Der Tsurube-bi erscheint erstmals in dem Sammelwerk Gazu Hyakki Yagyō (画図百鬼夜行; Bilderbuch der Nachtparade der 100 Dämonen) von Toriyama Sekien aus dem Jahr 1776. Sekien wurde von einer Geistergeschichte inspiriert, die schon länger im Umlauf war: Die Geschichte trägt den Titel Nishioka no Tsurube-otoshi (西岡の釣瓶おろし; Der Tsurube-otoshi von Nishioka) und steht im Sammelwerk Kokon hyaku monogatari hyōban (古今百物語評判; Hundert Geschichten aus alten und modernen Zeiten) von Yamaoka Genrin. Das Werk wurde etwa im Mai 1671 vollendet, aber erst im August 1685, lange nach Genrins Tod, veröffentlicht. Die Geschichte handelt von einem Yōkai (alternativ Yūrei) namens Tsurube-otoshi, der sich in alten Nusseiben und Fichten versteckt und sich nachts auf ahnungslose Spaziergänger und Reisende fallen lässt, um sie mit lautem, wirrem Gebrabbel zu erschrecken. Eine abweichende Version der Geschichte behauptet, der Kopf stürze sich auf seine Opfer, um sie zu verschlingen. Geschichten um feurige Tsurube-otochi und Tsurube-bi sind heute besonders in den Präfekturen Kyoto, Shiga, Gifu, Aichi und Wakayama verbreitet und beliebt.

__________________________________________________

**Aufgabe:**
Welche Präfekturen nennt der Text über den Tsurube-bi? Zähle sie vollständig auf.

**Bereitgestelltes Material:**
__________________________________________________

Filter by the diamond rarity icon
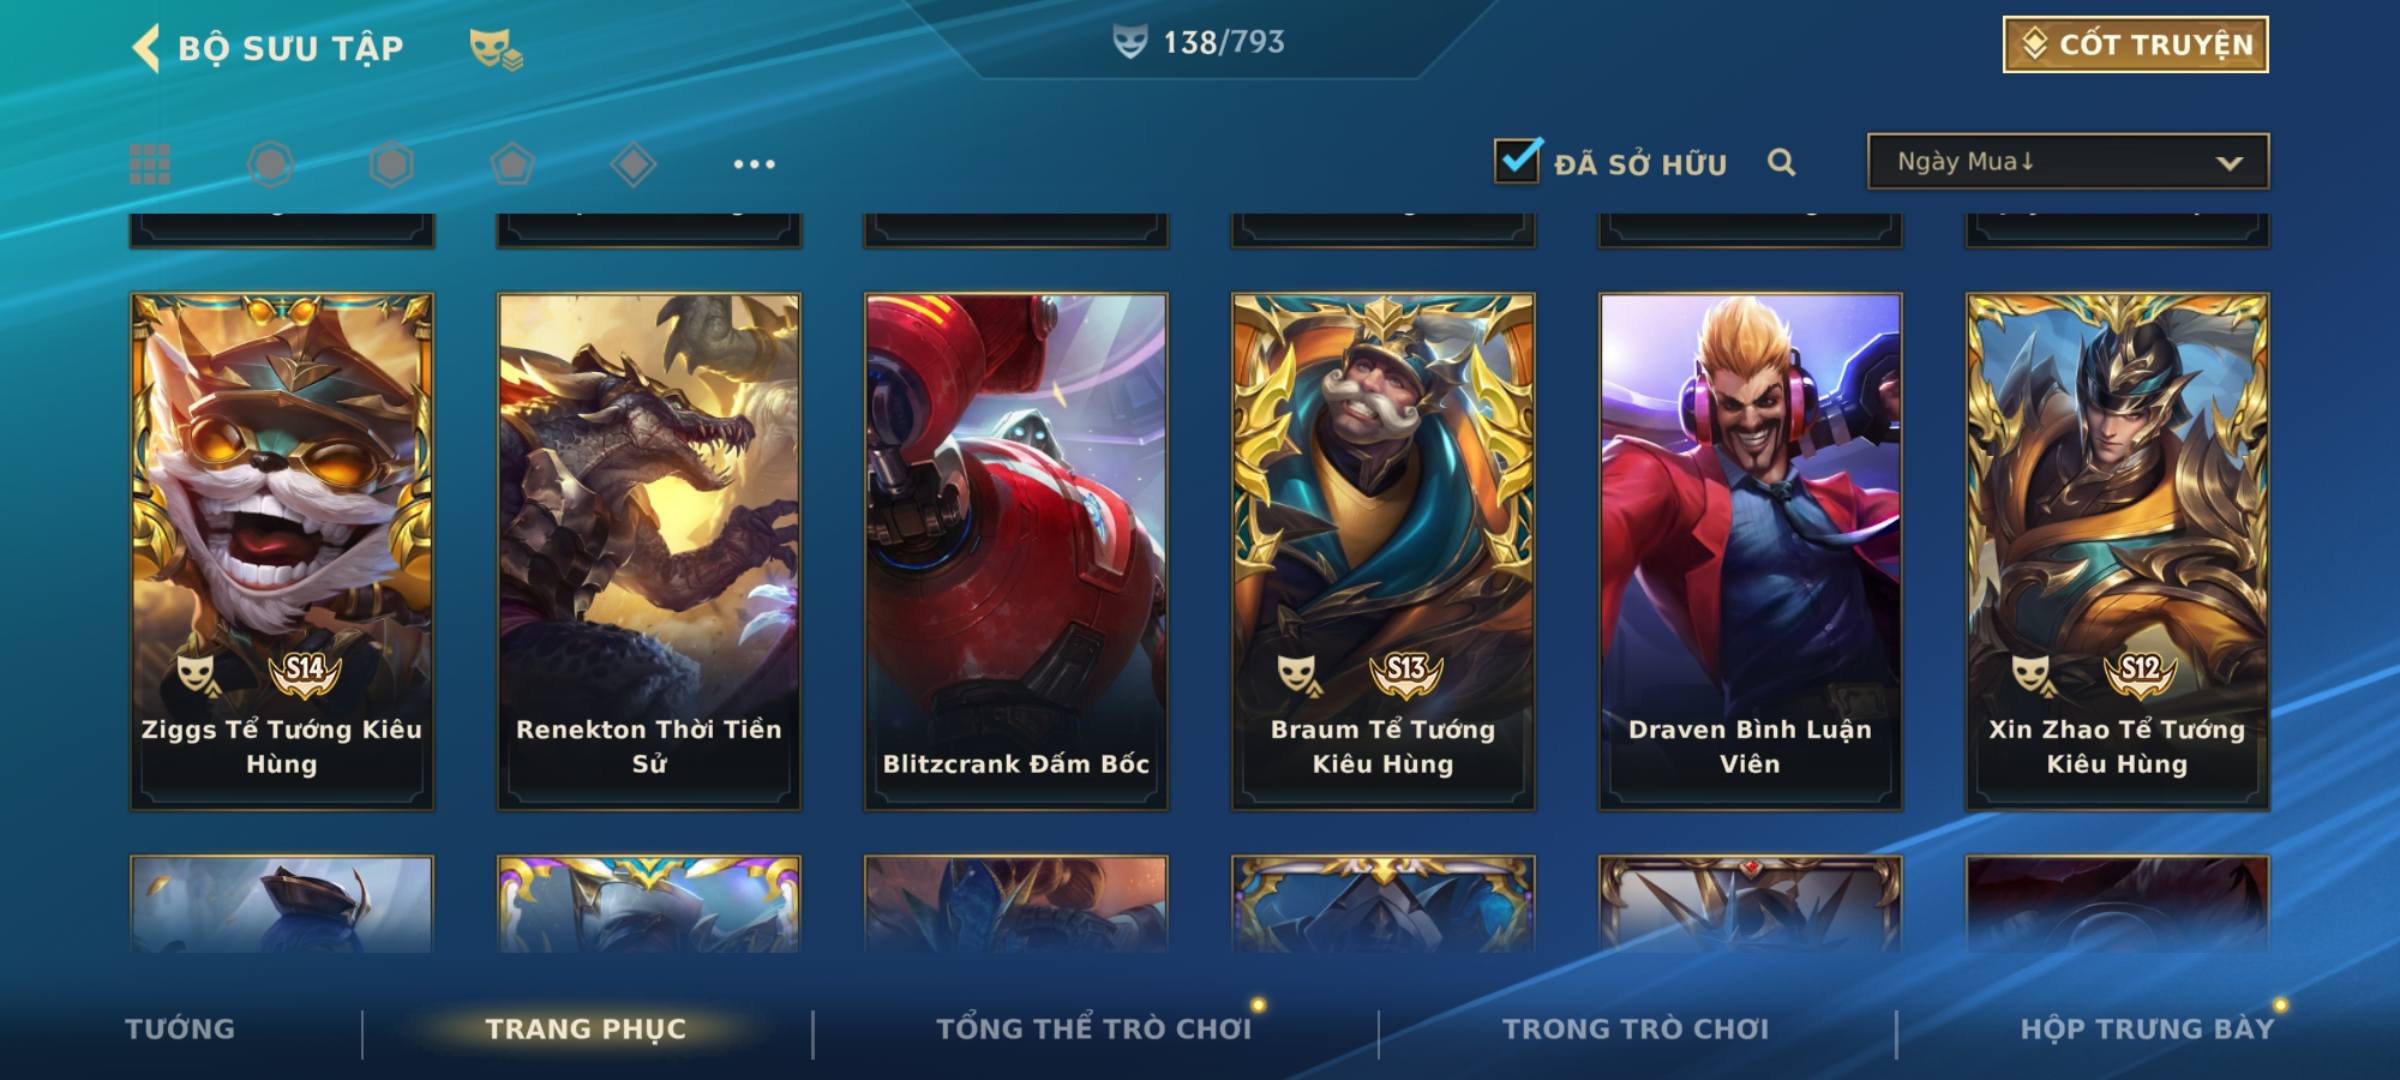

__________________________________________________

**Ergebnis:**
Genannt werden die Präfekturen Kyoto, Shiga, Gifu, Aichi und Wakayama.